El caso es que desde el gran ventanal en forma de arco de la sala de fitness, además del campo de volley playa y del césped donde la gente toma el sol en verano, se ve un rincón de los andenes. Está corriendo en la cinta como de costumbre cuando, detrás del vidrio mojado, le parece ver la cabeza rubia de la chica. Pasea por el andén. “Bueno”, piensa, “ya sale”. No baja la mirada, la sigue paternalmente mientras sus piernas mantienen el fuerte ritmo que se ha impuesto. Pero de repente una mancha oscura alcanza por detrás la chica y parece que le agarre. “¡Ostia!”. Para en seco y se acerca al vidrio. La imagen es algo borrosa pero sí, parece que están forcejando. Pega la cara al vidrio y su respiración acelerada aumenta aún más: la está sacudiendo. “¡No, no!” grita fuerte dando golpes en el vidrio. La gente lo mira, no entiende nada, “pero qué pasa amb aquest noi?”. “¡Le está pegando!”, grita con fuerza antes de salir corriendo. ¿Quién? ¿Dónde? La gente ocupa en un segundo su puesto delante del vidrio. Alguien sugiere llamar a la policía, pero otro dice que seguro que el chico ha bajado a llamar a la guardia urbana. Pero no, la verdad que no lo ha pensado. Se ha lanzado a la carrera para detener esa mancha oscura. Corre más que en la cinta por el pasillo que le lleva fuera del gym y por todo lo largo de la estación hasta llegar al punto donde vio la cabeza rubia. Una distancia que parece infinita. El corazón se le sale por el esfuerzo y la adrenalina, pero se detiene solo cuando llega al punto donde la había visto. Pero no hay nadie contra quien lanzarse, no hay nadie que poder salvar. “¡Mierda!” y se lleva las manos a la cabeza empapada de sudor y de lluvia. “Mierda” repite de nuevo cuando gira, mira por un lado y por otro y no ve a nadie. Se acerca a una gente un poco apartada y pregunta con fuerza: “¿Han visto una chica forcejeando con un hombre?”. Son una familia china, unos chiquillos que fuman un porro, unas señoras anglosajonas algo mayores. Imita el gesto de empujar a alguien imaginario por si no han entendido sus palabras. No, nadie se ha enterado de nada. “No puede ser, no puede ser”, repite. “¡Imbécil!” dice a sí mismo en voz alta pensando que antes habría tenido que insistir en acompañar a la chica, por lo menos hasta que cogiera el autobús. Se lleva de vuelta las manos a la cabeza y se detiene un momento a pensar bajo la lluvia. Tira un respiro hondo y esta vez sí, se dirige a la policía.
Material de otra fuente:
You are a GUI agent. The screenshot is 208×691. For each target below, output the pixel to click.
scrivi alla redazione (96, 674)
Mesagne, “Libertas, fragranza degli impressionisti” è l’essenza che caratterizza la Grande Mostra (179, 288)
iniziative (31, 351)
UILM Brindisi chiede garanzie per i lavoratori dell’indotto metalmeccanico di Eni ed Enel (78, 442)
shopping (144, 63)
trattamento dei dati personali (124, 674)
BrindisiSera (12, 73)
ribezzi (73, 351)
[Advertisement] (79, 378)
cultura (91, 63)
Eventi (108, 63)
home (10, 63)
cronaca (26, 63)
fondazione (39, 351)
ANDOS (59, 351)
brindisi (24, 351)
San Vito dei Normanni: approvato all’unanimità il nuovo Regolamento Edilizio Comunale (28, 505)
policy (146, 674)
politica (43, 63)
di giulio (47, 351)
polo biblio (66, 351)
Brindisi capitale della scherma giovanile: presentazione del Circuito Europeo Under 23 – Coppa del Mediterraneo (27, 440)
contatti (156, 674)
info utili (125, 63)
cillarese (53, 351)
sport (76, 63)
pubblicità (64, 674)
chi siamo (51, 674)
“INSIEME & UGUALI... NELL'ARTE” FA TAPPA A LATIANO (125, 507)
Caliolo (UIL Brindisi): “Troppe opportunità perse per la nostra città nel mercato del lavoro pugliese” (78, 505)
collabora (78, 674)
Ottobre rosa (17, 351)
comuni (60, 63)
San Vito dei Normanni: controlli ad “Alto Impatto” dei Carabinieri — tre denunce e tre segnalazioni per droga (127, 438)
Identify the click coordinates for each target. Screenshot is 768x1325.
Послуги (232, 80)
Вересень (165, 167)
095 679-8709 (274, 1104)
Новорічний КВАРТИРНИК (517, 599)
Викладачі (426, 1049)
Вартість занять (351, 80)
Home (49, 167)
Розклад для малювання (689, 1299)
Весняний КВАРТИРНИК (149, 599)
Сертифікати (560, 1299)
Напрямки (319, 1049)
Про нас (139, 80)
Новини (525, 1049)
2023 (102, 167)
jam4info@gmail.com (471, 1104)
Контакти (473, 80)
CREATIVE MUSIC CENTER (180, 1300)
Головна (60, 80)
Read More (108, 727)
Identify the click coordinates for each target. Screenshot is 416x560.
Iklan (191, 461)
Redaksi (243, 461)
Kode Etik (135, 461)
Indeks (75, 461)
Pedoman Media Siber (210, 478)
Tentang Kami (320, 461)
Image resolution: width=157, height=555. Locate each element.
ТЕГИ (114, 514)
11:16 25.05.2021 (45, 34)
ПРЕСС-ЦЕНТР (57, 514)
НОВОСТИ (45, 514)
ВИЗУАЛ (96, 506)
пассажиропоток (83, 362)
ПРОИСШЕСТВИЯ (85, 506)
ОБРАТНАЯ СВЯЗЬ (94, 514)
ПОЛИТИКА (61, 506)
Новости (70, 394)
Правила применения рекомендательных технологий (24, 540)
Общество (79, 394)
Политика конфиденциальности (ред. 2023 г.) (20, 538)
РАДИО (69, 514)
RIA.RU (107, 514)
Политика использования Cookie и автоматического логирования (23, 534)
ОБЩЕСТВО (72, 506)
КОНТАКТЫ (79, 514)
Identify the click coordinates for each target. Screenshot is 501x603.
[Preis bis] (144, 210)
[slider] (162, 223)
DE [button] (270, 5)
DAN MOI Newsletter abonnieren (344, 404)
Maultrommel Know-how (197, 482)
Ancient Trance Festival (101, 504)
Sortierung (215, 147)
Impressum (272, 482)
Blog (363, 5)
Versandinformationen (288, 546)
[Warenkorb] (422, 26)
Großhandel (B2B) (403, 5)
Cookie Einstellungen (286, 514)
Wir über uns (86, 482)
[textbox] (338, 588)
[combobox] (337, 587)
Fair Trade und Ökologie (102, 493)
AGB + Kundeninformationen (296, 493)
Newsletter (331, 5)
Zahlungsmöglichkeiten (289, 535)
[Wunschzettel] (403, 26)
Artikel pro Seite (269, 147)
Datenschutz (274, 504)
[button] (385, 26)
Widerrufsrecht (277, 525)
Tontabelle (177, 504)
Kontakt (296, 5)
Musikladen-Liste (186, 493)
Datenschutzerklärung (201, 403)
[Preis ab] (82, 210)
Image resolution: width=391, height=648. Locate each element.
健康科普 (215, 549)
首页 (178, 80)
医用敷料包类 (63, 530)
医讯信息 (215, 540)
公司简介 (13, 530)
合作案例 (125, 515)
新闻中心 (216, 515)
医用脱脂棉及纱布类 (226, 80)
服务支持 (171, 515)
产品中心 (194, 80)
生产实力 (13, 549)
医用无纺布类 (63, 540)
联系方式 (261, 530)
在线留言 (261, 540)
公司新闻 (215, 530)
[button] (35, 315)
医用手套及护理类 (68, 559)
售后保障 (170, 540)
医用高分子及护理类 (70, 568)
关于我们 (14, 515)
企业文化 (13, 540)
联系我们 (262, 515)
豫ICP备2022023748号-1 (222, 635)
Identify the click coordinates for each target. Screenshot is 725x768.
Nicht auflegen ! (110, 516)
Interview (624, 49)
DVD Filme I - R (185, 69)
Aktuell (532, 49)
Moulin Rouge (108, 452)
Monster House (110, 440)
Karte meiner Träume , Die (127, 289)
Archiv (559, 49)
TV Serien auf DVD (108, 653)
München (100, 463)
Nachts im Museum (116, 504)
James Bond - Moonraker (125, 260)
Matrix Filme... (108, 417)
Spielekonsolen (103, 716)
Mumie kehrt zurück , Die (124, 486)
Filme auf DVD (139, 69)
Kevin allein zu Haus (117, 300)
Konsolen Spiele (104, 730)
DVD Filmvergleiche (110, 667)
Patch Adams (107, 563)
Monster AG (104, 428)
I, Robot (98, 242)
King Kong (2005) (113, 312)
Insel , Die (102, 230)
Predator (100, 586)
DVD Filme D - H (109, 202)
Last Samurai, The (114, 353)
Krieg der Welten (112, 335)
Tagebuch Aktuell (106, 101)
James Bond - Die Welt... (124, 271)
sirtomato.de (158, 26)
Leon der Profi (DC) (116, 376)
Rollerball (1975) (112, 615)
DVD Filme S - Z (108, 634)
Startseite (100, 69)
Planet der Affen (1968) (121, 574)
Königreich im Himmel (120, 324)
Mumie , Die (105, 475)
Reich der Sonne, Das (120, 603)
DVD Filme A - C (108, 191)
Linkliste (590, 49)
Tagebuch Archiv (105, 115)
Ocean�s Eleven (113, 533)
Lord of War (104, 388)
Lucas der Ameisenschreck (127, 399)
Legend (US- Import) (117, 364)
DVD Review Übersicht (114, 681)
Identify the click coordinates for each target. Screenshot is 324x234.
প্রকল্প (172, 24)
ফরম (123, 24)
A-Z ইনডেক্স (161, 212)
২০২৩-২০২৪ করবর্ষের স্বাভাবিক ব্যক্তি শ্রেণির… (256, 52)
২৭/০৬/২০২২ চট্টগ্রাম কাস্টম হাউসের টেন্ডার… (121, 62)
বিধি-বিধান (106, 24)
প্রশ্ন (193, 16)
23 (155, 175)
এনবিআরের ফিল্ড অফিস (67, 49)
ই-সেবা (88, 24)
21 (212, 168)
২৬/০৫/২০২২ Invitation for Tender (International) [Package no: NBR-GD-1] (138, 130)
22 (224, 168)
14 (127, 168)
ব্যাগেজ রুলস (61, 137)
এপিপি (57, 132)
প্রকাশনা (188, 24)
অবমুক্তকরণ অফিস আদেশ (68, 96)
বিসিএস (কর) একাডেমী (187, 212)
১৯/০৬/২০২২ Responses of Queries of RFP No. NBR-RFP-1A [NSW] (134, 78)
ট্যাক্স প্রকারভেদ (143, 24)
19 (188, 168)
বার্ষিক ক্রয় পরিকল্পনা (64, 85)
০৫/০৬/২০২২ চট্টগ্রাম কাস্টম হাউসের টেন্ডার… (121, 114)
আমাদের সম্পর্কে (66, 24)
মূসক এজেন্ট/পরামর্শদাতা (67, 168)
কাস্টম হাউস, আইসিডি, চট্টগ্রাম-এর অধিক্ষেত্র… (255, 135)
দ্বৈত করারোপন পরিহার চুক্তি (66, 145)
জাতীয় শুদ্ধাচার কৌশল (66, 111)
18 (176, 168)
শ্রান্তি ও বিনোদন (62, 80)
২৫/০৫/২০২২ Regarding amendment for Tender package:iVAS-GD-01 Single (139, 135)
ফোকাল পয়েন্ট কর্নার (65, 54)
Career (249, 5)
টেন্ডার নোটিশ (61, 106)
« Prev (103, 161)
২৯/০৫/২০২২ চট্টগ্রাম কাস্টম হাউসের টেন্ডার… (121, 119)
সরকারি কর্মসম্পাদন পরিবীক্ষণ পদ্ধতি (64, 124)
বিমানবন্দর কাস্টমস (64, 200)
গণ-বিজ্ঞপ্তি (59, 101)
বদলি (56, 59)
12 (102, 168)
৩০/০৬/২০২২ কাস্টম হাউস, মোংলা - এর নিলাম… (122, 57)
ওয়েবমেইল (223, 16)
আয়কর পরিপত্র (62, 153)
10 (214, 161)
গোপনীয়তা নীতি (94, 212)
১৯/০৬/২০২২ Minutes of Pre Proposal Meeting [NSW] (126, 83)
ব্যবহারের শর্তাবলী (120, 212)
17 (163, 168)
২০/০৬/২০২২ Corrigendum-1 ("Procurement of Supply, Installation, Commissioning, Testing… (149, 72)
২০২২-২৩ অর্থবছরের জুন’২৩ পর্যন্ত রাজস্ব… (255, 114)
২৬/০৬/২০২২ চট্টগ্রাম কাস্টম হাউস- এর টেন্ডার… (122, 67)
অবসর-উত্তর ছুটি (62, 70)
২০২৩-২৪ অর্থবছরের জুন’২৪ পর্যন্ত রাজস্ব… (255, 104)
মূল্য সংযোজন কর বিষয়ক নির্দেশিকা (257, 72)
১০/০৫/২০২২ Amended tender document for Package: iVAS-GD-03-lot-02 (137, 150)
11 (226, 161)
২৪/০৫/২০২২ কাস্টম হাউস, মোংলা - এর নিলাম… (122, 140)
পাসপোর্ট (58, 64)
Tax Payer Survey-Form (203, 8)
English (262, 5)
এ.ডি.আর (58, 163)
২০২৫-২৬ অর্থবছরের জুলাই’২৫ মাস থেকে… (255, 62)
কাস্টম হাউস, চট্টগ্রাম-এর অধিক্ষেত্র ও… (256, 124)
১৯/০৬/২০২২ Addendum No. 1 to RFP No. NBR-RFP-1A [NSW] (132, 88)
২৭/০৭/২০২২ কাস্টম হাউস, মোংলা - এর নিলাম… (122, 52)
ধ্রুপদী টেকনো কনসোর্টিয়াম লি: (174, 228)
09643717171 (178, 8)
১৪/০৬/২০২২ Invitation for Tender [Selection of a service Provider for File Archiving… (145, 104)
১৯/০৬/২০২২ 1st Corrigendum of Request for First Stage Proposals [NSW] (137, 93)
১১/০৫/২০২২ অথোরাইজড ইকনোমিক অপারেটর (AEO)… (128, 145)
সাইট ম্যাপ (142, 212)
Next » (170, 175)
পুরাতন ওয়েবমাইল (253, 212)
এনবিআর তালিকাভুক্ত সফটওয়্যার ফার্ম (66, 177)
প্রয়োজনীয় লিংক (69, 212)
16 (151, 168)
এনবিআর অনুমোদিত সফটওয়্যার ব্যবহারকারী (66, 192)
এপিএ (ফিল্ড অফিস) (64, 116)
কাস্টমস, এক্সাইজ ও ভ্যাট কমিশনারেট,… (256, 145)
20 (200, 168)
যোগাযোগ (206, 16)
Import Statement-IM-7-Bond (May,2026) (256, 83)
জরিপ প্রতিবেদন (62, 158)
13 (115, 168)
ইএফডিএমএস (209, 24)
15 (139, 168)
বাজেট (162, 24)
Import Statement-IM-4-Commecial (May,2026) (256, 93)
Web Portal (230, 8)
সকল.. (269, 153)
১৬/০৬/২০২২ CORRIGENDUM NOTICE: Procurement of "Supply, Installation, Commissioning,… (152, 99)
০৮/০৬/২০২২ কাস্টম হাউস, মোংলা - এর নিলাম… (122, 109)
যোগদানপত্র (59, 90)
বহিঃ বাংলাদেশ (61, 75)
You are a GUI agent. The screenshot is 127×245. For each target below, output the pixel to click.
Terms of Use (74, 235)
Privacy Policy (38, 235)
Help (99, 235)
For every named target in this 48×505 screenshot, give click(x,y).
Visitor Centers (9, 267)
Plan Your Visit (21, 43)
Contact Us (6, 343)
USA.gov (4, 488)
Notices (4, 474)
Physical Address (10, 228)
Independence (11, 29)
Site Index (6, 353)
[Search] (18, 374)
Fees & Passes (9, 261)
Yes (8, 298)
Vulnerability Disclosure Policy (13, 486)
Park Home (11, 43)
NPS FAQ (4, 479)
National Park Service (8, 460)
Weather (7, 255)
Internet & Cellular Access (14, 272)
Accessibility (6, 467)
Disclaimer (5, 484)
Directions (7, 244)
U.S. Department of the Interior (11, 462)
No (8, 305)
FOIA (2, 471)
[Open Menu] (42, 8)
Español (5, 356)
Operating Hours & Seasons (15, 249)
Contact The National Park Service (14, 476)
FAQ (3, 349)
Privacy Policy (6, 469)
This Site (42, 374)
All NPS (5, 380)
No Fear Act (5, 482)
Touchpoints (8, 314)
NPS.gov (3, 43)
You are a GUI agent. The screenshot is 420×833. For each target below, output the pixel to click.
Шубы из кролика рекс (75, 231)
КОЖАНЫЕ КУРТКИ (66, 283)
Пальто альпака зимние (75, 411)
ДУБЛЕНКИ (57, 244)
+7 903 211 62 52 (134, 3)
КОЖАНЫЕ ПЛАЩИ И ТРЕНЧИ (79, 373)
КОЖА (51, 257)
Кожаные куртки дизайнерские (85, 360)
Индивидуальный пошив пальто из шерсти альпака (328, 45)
Después de que le hayan tomado declaración, de haber vuelto al gym y haberse pegado una ducha, está saliendo por fin a la vuelta de casa. Ha parado de llover. Está subiendo la cuesta hacia la calle Nápols, cuando casi se choca con el carro que un hombre empuja con fuerza para superar la bajada del parking. Es un hombre mayor, no sabe si consumido por la edad o por la vida en la calle. Le mira fijamente a los ojos y le dice: “No la pudiste salvar”. “¿Cómo?”, pregunta sorprendido. “No la pudiste salvar”, repite marchándose rápido con el carro. “¿Pero lo viste? ¡Espera! ¡Tienes que testificar!”, le grita. El hombre no para y el chico le va detrás. “Se salvó sola”, añade y sigue una carcajada. “Le dio una buena patada en los huevos y salió corriendo”. Otro trueno fuerte, vuelve a llover. “Pero estará ahí fuera con el que le busca”, dice el chico. “¡Que va! Se escondió detrás de mis cartones. Este cerdo no vino a buscarla allí, sólo me miró con cara de asco”, ríe de vuelta exhibiendo unos dientes negruzcos. “Cogió el autobús a último momento, por si el tío estaba merodeando aún”. “¿Entonces está bien? ¿Se pudo ir?”, interroga de nuevo él. “Claro, hombre”, le mira extrañado y pregunta: “¿qué pensabas?”. Ríe de nuevo y sigue empujando su carro bajo la lluvia. El chico no le sigue más, da media vuelta y tira para casa. Sigue sin ser un héroe, pero se siente mejor.